Asu. Stabilizzazione a rischio, insorgono i sindacati. Basta giocare sulla loro pelle!

Chiarezza sulla vicenda della stabilizzazione dei precari Asu siciliani. La chiedono Clara Crocé e Gianluca Cannella del Csa-Cisal, per i quali bisogna immediatamente convocare il tavolo tecnico permanente alla presenza dell’assessore Scavone.

Alla luce dei rilievi mossi dal MEF, i due esponenti sindacali ritengono, infatti, doveroso concertare le controdeduzioni che la Regione dovrà presentare al tavolo romano.

“Un dovere morale” – dicono Crocè e Cannella – “nei confronti dei 4.500 lavoratori Asu e delle loro famiglie che aspettano finalmente un percorso definito e concreto, non si può continuare a giocare sulla loro pelle”.

Il Csa – Cisal è pronto alla mobilitazione generale, così come è pronto a scendere in piazza anche il Sinalp.

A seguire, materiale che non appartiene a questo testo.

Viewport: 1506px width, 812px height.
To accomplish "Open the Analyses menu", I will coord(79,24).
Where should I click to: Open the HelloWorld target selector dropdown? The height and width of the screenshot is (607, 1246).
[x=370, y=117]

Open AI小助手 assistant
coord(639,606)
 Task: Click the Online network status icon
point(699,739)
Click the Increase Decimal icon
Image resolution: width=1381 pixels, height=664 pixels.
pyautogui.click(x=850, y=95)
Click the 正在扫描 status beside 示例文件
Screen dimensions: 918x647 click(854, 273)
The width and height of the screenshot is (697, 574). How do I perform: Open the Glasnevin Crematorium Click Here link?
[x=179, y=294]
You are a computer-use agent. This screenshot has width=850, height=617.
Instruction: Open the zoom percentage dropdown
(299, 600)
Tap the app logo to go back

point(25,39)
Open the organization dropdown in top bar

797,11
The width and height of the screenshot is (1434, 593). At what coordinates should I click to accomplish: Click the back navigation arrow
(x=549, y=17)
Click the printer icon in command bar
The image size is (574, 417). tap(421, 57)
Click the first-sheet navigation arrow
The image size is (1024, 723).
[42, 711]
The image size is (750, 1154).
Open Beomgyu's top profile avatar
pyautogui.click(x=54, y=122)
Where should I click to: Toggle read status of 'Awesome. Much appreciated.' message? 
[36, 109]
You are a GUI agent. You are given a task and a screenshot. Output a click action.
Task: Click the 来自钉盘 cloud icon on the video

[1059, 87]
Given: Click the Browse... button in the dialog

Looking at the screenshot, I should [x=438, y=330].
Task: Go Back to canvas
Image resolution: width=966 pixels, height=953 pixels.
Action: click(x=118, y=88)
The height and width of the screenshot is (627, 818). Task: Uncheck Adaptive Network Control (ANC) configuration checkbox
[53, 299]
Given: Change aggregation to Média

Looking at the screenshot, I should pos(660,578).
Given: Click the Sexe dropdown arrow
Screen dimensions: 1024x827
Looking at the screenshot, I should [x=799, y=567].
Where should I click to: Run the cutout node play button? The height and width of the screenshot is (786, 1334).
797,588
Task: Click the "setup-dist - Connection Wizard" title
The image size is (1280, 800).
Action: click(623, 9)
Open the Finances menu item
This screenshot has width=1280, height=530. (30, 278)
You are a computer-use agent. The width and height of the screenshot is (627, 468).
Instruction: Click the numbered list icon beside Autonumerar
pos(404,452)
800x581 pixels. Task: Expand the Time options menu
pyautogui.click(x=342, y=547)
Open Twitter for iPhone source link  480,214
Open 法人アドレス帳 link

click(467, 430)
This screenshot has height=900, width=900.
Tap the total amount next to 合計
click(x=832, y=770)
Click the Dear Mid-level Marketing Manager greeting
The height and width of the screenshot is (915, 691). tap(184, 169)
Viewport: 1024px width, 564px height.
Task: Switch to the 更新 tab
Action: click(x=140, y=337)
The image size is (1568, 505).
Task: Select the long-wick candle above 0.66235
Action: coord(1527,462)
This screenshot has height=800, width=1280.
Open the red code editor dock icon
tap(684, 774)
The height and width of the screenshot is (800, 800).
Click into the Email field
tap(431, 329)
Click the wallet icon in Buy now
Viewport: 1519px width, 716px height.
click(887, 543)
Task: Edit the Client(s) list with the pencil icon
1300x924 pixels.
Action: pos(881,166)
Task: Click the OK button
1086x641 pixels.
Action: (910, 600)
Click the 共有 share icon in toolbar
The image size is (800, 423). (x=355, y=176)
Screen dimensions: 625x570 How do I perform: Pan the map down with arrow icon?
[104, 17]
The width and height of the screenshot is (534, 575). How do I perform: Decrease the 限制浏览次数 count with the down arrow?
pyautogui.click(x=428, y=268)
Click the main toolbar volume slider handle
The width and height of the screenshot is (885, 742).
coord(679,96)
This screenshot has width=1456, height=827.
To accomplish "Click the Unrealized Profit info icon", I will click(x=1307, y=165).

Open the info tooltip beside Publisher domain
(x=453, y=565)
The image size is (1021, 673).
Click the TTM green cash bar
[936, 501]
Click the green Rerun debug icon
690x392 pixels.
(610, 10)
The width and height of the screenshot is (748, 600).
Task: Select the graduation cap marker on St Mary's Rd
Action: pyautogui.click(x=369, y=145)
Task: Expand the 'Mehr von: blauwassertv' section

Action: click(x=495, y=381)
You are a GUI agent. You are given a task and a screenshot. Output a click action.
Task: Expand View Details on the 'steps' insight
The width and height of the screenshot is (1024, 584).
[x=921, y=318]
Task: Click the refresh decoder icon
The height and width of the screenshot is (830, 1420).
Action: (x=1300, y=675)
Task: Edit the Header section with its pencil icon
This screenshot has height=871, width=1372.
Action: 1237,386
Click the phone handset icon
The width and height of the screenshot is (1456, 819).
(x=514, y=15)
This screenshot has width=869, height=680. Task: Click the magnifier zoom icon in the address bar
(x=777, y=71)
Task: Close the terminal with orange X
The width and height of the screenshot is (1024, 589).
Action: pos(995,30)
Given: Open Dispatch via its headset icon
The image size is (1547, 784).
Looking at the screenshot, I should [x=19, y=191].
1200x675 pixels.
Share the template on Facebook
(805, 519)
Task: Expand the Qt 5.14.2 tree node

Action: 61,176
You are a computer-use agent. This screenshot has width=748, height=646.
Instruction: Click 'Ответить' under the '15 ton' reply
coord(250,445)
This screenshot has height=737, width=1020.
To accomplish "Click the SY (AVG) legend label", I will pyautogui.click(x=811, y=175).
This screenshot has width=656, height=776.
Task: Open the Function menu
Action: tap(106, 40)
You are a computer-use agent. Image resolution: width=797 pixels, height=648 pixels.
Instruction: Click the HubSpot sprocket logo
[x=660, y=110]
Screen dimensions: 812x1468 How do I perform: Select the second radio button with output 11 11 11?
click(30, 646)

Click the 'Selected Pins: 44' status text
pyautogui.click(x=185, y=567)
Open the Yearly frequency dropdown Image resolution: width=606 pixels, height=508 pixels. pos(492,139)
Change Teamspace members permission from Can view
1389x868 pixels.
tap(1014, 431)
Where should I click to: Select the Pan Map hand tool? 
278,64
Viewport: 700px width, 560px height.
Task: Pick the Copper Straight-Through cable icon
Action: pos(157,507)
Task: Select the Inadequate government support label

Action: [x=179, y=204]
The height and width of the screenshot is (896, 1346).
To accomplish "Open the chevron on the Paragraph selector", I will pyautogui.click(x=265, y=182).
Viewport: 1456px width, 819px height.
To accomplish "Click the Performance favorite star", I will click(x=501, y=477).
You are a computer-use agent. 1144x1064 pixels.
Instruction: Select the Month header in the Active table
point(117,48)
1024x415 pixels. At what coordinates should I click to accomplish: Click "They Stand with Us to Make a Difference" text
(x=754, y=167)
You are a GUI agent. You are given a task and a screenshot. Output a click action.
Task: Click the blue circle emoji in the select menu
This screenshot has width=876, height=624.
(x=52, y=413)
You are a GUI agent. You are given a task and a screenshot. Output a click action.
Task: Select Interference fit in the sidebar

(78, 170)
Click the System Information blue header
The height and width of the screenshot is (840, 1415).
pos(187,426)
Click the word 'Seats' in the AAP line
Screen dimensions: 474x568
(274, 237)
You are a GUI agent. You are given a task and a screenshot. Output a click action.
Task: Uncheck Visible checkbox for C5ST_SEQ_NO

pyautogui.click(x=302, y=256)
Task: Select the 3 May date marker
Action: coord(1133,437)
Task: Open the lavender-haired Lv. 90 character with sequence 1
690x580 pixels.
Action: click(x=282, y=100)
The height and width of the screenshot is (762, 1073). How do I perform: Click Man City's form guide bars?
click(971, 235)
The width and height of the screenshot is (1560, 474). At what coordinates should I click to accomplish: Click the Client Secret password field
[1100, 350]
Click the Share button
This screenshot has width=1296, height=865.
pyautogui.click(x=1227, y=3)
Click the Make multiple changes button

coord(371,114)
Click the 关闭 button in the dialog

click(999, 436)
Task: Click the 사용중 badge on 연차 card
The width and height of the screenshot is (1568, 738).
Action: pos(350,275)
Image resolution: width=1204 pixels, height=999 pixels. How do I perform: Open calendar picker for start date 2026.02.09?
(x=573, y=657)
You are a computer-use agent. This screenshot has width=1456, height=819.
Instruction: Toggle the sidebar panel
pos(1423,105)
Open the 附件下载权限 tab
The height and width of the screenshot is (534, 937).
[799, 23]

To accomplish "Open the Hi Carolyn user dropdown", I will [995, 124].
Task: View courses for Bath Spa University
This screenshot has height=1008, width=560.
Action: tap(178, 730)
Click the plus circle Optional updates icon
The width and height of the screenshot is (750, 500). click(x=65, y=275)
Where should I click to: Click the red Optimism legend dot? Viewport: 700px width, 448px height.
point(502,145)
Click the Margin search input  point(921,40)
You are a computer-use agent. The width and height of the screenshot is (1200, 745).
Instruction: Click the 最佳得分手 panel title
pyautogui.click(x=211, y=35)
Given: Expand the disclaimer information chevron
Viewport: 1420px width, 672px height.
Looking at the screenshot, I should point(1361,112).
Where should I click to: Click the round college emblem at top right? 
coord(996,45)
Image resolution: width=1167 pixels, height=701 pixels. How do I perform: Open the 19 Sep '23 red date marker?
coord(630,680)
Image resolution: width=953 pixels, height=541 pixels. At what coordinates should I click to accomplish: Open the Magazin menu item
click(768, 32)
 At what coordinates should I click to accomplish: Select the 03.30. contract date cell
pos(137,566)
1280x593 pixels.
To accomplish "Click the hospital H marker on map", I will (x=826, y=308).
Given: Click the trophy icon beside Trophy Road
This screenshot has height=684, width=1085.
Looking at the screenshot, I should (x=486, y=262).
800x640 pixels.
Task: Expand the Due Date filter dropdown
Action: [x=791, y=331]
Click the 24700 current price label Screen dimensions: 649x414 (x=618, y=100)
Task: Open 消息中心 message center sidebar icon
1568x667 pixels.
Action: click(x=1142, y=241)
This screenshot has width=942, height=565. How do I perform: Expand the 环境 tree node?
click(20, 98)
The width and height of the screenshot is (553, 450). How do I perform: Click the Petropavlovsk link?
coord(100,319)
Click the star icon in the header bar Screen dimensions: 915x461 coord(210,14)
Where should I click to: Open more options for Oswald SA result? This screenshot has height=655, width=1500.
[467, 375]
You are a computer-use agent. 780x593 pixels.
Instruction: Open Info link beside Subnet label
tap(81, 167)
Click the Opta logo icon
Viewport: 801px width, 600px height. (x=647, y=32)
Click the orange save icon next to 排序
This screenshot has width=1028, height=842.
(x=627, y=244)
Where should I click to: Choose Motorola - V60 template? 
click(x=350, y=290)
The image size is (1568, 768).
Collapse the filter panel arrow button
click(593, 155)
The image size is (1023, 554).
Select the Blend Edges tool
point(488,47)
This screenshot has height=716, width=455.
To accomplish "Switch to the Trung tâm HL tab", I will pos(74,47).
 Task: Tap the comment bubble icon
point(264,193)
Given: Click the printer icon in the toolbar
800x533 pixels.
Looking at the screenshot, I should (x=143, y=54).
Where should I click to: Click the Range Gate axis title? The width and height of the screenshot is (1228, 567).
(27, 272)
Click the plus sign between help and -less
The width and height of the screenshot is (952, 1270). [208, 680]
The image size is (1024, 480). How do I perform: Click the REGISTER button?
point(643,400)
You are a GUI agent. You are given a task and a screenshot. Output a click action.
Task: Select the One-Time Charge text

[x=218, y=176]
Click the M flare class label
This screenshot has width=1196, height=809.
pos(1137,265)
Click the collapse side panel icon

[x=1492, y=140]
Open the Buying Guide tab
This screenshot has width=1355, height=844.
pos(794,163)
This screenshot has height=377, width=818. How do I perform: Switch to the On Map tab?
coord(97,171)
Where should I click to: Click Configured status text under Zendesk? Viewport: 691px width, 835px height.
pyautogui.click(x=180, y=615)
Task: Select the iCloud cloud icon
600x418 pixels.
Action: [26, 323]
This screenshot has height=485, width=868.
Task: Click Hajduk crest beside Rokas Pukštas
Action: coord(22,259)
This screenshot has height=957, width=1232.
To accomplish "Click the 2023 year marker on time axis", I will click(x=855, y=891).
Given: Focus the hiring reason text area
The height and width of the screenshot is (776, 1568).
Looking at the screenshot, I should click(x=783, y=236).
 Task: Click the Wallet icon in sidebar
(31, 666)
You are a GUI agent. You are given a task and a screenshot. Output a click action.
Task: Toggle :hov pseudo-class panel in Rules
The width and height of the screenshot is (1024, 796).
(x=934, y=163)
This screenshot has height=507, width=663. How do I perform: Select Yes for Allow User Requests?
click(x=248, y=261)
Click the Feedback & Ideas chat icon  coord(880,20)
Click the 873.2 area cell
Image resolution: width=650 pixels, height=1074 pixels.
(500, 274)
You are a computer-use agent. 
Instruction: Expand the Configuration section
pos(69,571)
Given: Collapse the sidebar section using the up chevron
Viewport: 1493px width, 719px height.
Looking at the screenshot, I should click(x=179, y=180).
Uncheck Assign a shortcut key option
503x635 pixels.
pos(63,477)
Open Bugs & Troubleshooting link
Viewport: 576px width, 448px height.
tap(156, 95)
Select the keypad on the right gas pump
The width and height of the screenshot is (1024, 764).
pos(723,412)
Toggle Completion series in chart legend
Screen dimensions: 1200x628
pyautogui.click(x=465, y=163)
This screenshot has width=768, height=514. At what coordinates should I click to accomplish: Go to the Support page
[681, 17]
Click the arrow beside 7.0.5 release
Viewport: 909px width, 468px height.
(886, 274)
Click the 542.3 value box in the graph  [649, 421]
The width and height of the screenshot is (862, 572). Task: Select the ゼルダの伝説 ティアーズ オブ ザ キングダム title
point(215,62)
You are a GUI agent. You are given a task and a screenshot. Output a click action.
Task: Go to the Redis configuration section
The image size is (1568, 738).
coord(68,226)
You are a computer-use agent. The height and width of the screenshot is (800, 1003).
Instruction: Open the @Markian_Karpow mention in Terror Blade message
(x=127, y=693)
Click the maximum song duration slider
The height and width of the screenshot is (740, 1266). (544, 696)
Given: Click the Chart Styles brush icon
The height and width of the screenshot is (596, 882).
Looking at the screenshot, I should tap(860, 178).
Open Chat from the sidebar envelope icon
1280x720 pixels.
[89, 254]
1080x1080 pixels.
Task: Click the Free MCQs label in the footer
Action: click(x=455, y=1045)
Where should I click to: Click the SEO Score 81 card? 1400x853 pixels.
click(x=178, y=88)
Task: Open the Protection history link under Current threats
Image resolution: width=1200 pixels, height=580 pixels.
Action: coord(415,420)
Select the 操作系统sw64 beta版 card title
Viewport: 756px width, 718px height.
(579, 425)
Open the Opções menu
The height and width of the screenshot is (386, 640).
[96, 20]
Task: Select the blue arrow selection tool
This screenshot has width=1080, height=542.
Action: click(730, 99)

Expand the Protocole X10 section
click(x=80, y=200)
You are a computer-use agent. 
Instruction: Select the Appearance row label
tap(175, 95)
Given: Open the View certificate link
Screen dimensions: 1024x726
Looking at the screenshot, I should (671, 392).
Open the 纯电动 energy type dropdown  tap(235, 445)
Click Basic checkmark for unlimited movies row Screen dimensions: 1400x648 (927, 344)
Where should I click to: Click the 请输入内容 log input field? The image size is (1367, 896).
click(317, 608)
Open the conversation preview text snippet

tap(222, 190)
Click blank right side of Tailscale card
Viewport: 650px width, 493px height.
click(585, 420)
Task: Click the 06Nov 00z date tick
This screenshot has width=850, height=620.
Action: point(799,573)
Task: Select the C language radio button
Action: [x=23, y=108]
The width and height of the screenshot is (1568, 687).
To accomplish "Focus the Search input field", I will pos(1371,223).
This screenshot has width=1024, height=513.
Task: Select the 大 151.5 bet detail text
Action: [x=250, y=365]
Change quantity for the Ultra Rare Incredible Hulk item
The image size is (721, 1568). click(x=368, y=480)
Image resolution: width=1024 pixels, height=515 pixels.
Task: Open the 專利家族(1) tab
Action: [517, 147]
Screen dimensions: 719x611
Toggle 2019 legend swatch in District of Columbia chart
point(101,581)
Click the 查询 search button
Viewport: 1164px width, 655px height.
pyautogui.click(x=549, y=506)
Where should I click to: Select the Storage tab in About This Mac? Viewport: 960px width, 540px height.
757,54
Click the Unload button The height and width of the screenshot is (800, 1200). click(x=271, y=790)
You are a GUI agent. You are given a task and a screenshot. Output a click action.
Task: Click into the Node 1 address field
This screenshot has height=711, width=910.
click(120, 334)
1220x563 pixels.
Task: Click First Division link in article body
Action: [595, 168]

“La decisione del MEF di porre dei rilievi sull’art. 36 della legge di stabilità siciliana del 2021” – dichiara Andrea Monteleone – “è l’ultima ‘goccia’ di una lunga agonia che ci sta portando verso la distruzione totale del nostro tessuto sociale economico e culturale”.

Per il Sinalp, i lavoratori ASU siciliani saranno pronti a protestare in tutte le piazze delle città siciliane per difendere il loro sacrosanto diritto al riconoscimento della dignità di lavoratori, “se questa pretesa del MEF” – avverte – “non venga ritirata”.